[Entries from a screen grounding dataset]

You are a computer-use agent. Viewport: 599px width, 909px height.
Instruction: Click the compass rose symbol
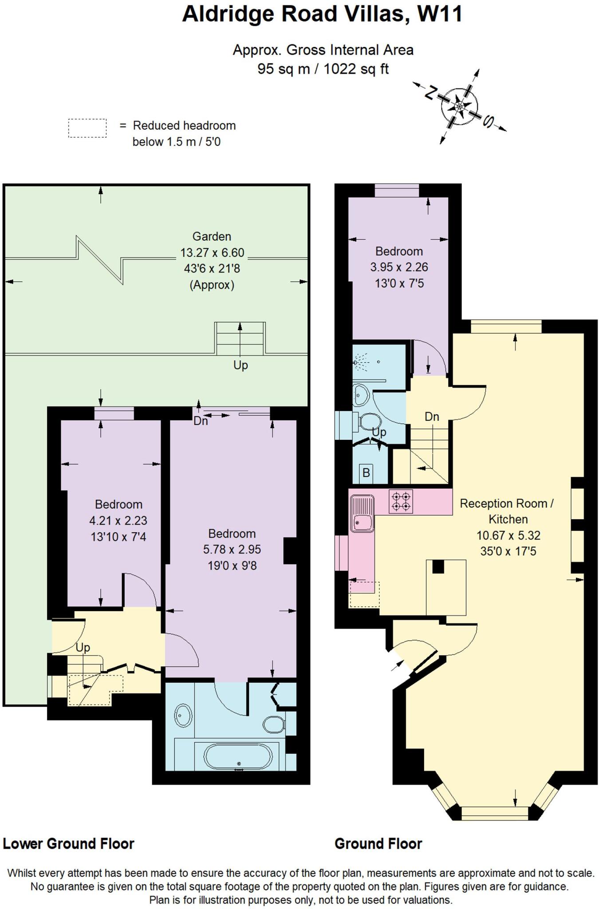(460, 107)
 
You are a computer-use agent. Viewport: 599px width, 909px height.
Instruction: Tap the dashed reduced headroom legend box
(87, 128)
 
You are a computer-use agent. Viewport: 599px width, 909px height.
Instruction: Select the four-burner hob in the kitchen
(401, 502)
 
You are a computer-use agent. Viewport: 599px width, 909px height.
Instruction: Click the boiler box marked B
(366, 473)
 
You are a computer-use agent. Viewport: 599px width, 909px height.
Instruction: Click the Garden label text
(212, 237)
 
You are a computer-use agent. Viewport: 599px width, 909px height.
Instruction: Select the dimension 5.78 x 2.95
(232, 549)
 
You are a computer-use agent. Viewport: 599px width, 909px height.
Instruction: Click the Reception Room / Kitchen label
(507, 511)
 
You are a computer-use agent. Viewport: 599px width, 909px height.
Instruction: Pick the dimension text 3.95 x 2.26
(399, 267)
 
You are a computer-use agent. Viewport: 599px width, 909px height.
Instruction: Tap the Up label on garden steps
(240, 365)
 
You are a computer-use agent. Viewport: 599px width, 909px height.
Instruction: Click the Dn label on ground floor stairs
(432, 417)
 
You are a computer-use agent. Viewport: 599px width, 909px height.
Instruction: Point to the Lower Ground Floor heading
(69, 844)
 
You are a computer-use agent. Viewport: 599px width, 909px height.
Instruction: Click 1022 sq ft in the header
(356, 69)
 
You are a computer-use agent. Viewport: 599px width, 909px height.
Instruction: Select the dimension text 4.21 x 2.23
(118, 521)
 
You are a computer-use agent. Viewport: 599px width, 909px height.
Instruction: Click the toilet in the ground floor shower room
(370, 422)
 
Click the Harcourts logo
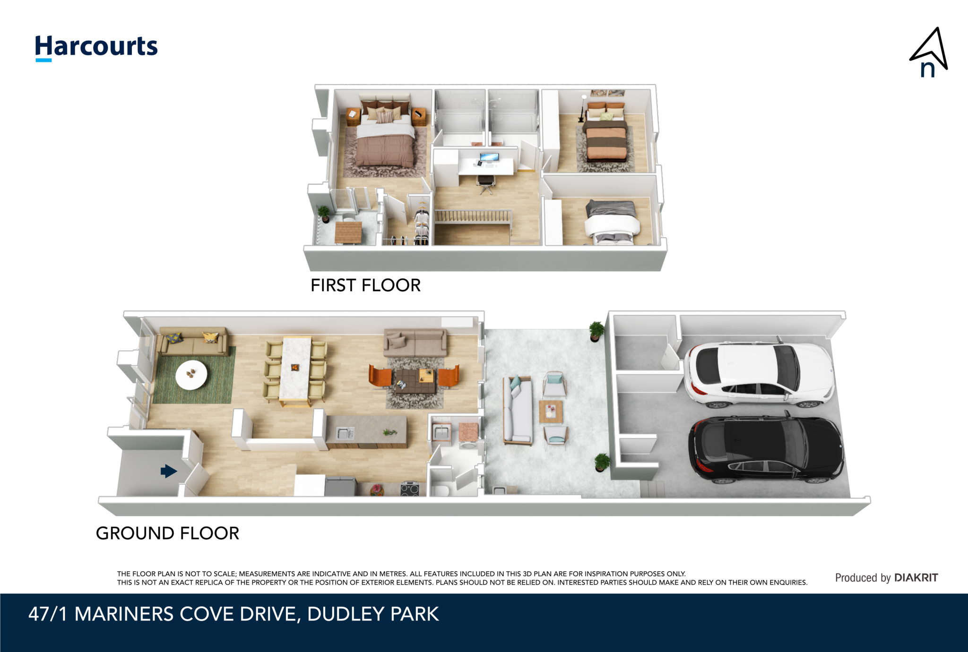96,47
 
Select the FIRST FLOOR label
365,285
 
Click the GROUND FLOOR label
167,533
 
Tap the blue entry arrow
168,471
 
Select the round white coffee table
191,374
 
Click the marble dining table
295,369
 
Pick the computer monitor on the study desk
489,157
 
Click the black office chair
485,183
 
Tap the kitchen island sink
345,432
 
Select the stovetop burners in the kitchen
409,489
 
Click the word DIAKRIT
916,578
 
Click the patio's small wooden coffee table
551,411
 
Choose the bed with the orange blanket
606,140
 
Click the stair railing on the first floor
473,216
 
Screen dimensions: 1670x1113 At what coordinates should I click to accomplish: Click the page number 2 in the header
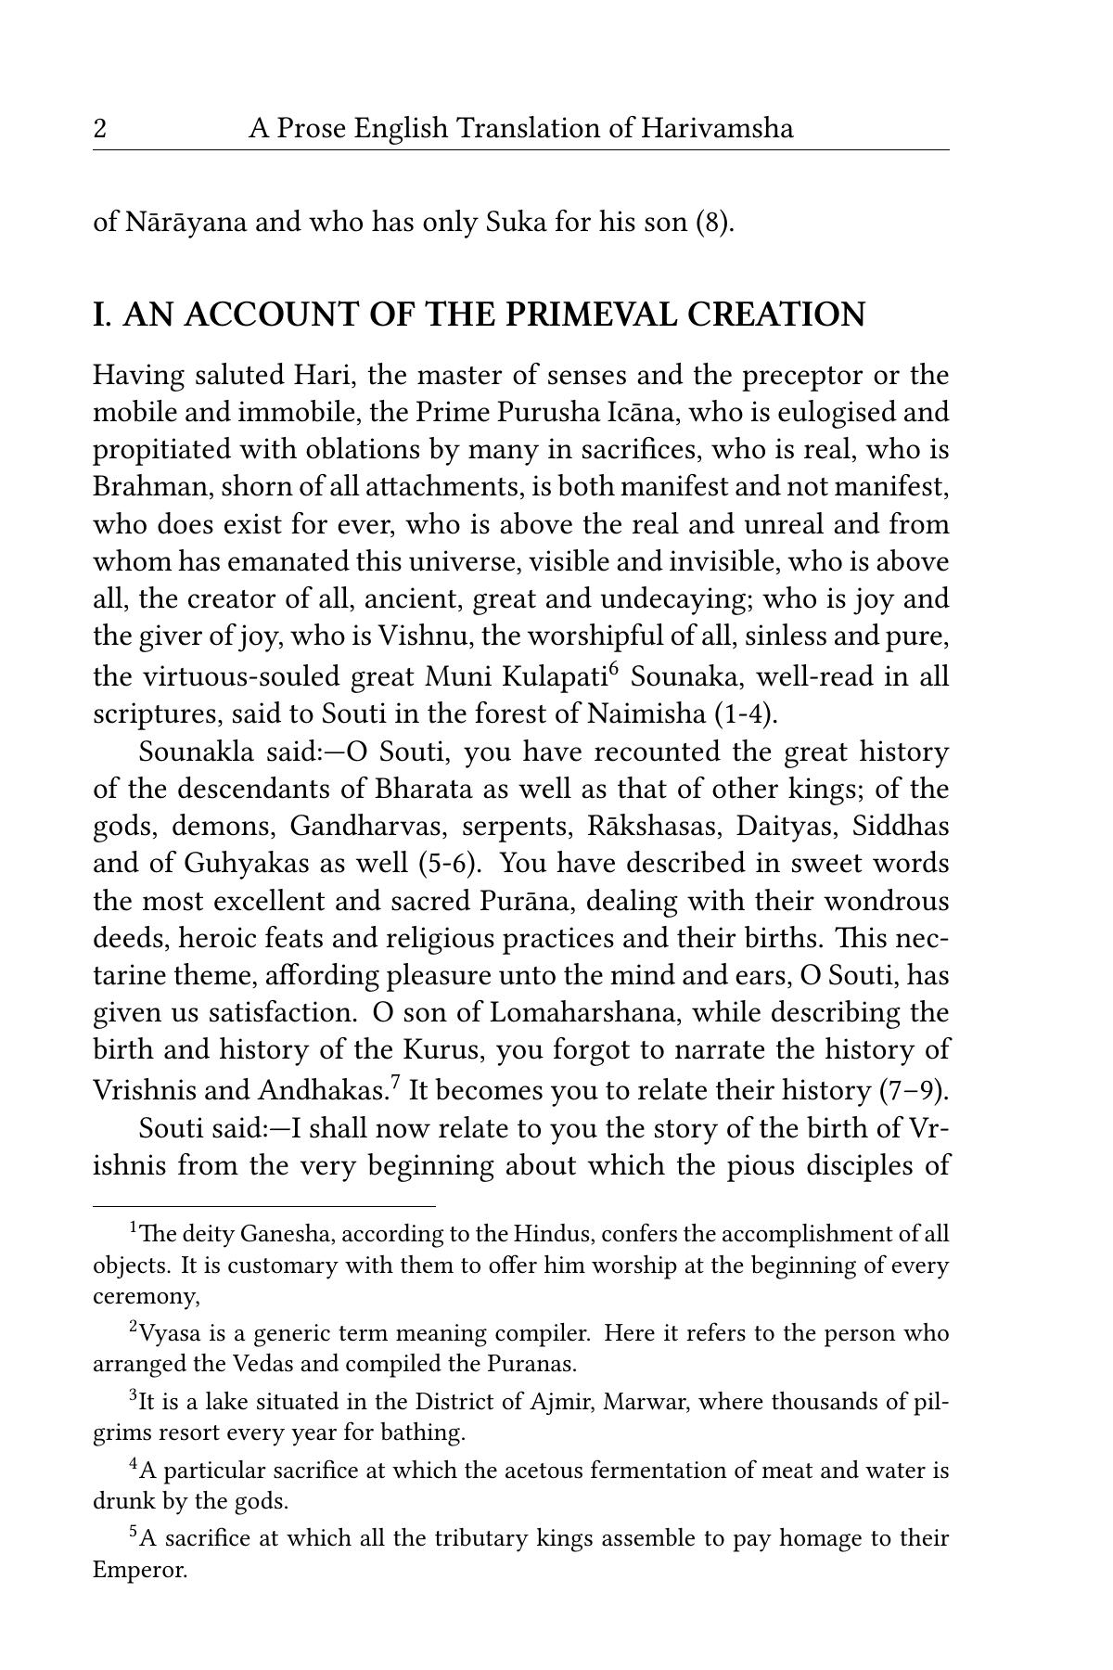(99, 128)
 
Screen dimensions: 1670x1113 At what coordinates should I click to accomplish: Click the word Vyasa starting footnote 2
(167, 1334)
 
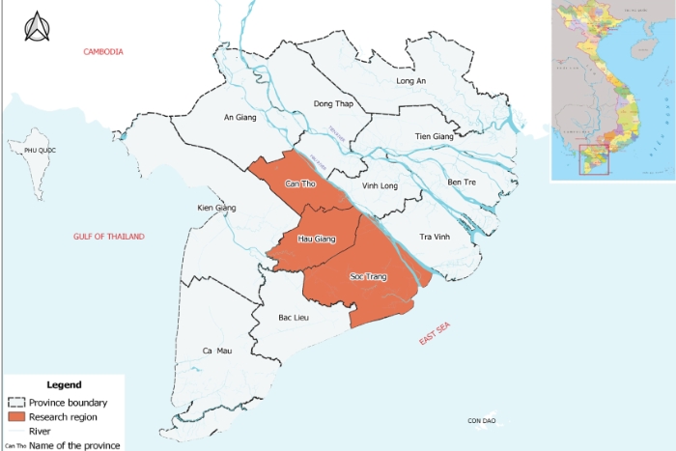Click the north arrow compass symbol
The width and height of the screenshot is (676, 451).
pyautogui.click(x=38, y=27)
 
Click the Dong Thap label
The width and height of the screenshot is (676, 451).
pyautogui.click(x=330, y=103)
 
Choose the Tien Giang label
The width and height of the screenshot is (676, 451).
pyautogui.click(x=434, y=137)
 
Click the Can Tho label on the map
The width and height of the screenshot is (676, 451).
pyautogui.click(x=301, y=183)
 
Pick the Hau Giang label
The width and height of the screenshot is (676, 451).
pyautogui.click(x=316, y=239)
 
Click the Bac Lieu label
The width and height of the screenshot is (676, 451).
pyautogui.click(x=293, y=318)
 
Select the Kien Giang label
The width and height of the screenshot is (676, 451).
pyautogui.click(x=216, y=208)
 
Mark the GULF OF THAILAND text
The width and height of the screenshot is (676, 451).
pyautogui.click(x=108, y=237)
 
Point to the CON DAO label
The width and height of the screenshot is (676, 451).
pyautogui.click(x=481, y=421)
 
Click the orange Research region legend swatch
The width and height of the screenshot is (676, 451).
pyautogui.click(x=15, y=416)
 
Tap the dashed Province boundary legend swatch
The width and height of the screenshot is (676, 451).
pyautogui.click(x=15, y=403)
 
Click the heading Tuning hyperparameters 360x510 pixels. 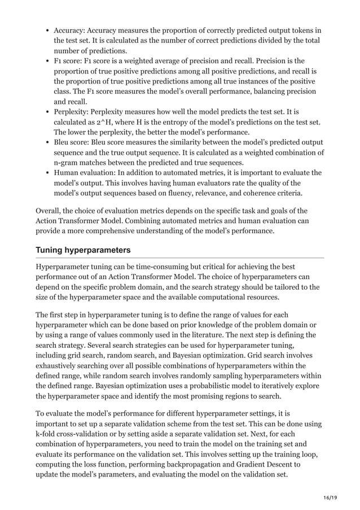pos(83,250)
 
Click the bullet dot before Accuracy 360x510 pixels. pos(46,30)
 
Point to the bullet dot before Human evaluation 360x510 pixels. pos(46,173)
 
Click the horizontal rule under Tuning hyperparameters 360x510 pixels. pos(179,258)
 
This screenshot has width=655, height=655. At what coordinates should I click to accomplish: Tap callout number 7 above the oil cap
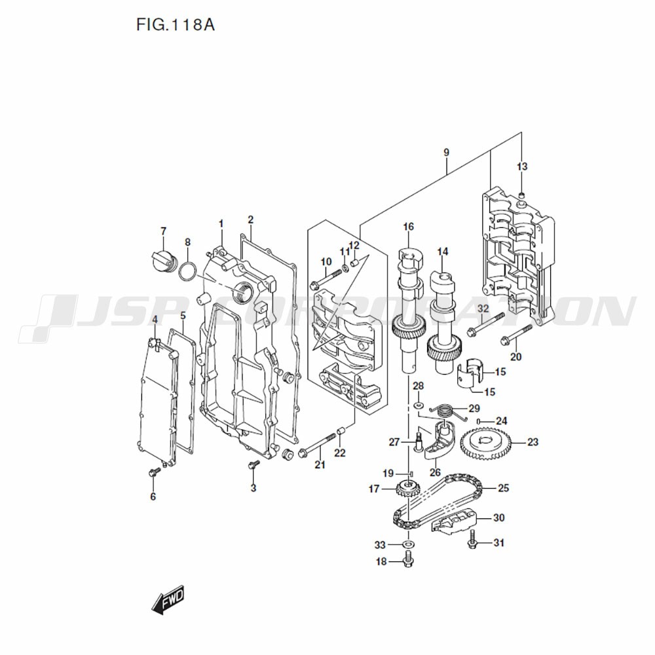coord(163,231)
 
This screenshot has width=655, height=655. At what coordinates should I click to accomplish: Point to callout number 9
coord(446,153)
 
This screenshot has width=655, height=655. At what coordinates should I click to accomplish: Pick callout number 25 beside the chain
coord(503,488)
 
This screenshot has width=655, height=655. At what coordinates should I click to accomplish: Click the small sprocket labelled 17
coord(408,488)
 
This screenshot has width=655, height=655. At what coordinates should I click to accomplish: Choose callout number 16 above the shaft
coord(408,227)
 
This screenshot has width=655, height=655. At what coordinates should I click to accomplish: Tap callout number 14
coord(443,252)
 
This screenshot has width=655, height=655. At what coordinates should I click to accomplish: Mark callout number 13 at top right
coord(521,166)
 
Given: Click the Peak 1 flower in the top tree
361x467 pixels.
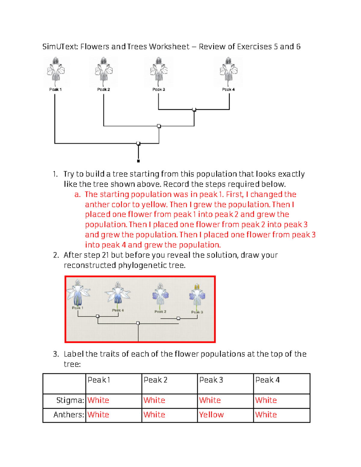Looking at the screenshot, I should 56,72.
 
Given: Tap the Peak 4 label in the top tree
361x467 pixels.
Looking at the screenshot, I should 228,89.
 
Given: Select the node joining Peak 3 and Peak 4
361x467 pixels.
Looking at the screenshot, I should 194,109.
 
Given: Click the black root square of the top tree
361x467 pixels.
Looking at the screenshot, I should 138,161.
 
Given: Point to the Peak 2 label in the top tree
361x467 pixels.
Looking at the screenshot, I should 103,89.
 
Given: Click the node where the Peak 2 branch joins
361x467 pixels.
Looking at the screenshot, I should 159,126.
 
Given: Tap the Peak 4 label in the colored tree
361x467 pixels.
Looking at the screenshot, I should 118,310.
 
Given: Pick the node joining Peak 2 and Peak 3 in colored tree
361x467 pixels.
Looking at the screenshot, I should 178,318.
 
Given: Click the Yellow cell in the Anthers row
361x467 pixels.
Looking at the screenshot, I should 211,415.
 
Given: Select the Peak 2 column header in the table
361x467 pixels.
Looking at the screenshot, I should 155,380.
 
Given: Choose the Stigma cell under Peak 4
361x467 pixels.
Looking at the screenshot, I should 266,400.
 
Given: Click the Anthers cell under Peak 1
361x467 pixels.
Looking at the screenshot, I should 98,415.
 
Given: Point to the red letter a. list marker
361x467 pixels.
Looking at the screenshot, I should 77,195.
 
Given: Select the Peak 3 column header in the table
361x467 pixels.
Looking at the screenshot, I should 211,380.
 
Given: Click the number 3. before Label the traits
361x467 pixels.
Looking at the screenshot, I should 56,354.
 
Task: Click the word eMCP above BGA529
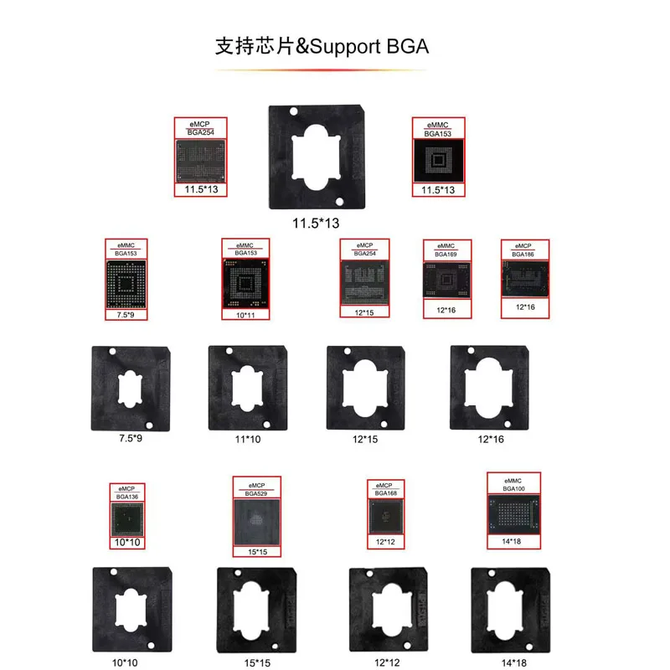pyautogui.click(x=255, y=485)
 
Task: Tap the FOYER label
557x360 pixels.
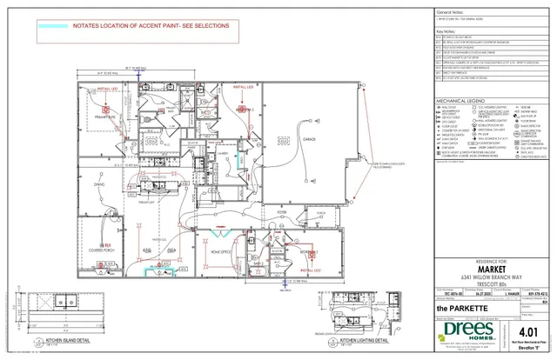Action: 282,211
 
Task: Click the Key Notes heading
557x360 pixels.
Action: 446,31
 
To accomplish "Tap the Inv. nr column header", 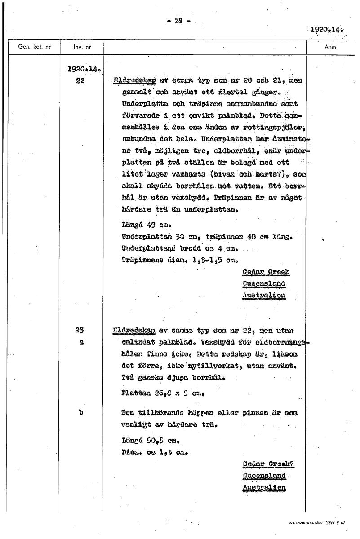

EXERCISE BRIEF :: Copy out again, word for word, the entries from the line with "the oil cap" to the line with "coord(503,488)", and leave out the pictures.

RESPONSE TO THIS TASK ::
This screenshot has width=655, height=655. At what coordinates should I click to accomplish: Tap callout number 7 above the oil cap
coord(163,231)
 
This screenshot has width=655, height=655. At what coordinates should I click to accomplish: Point to callout number 9
coord(446,153)
 
This screenshot has width=655, height=655. At what coordinates should I click to accomplish: Pick callout number 25 beside the chain
coord(503,488)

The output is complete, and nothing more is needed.